Alluxio / alluxio

Alluxio, data orchestration for analytics and machine learning in the cloud
https://www.alluxio.io
Apache License 2.0
6.87k stars 2.94k forks source link

Cache lost data:worker not report increase block to standby master, after HA , client not access already cache replica #18706

Open microbn opened 2 days ago

microbn commented 2 days ago

Alluxio Version: What version of Alluxio are you using? 2.9.3 Describe the bug A clear and concise description of what the bug is.

  1. when WorkerRegisterToAllMasters enable, worker not report block to standby master, because of commitBlockToMaster is not empty method. Leader Master is not send block location in journal because blockMeta is created when commitBlock. this block meta is create when file meta create and write to block store.

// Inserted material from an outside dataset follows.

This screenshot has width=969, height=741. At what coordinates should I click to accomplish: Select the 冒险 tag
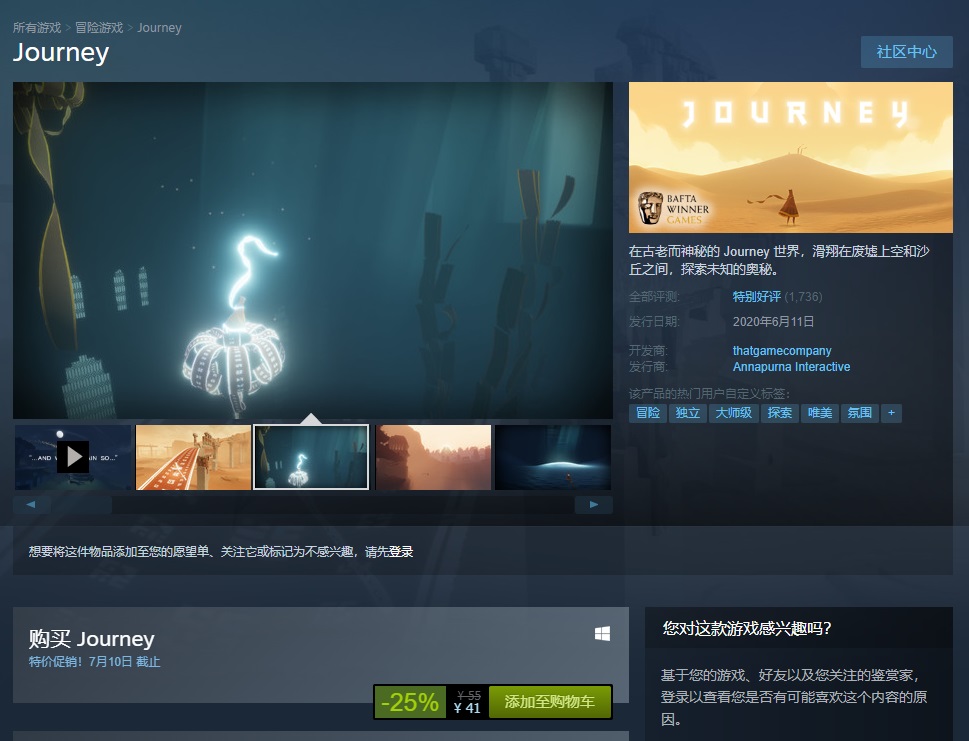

  2. when block report, standby master will wait 1 sec when not found block meta, this lost block replica when apply journal delay.

To Reproduce Steps to reproduce the behavior (as minimally and precisely as possible) enable WorkerRegisterToAllMasters , write data and HA, check file location.

Expected behavior A clear and concise description of what you expected to happen. when HA , cache data must not lost data.

Urgency Describe the impact and urgency of the bug. after HA,client not found block location and time consuming of read request become longer

Are you planning to fix it Please indicate if you are already working on a PR. YES,already fix and prepare to upgrade. Additional context Add any other context about the problem here.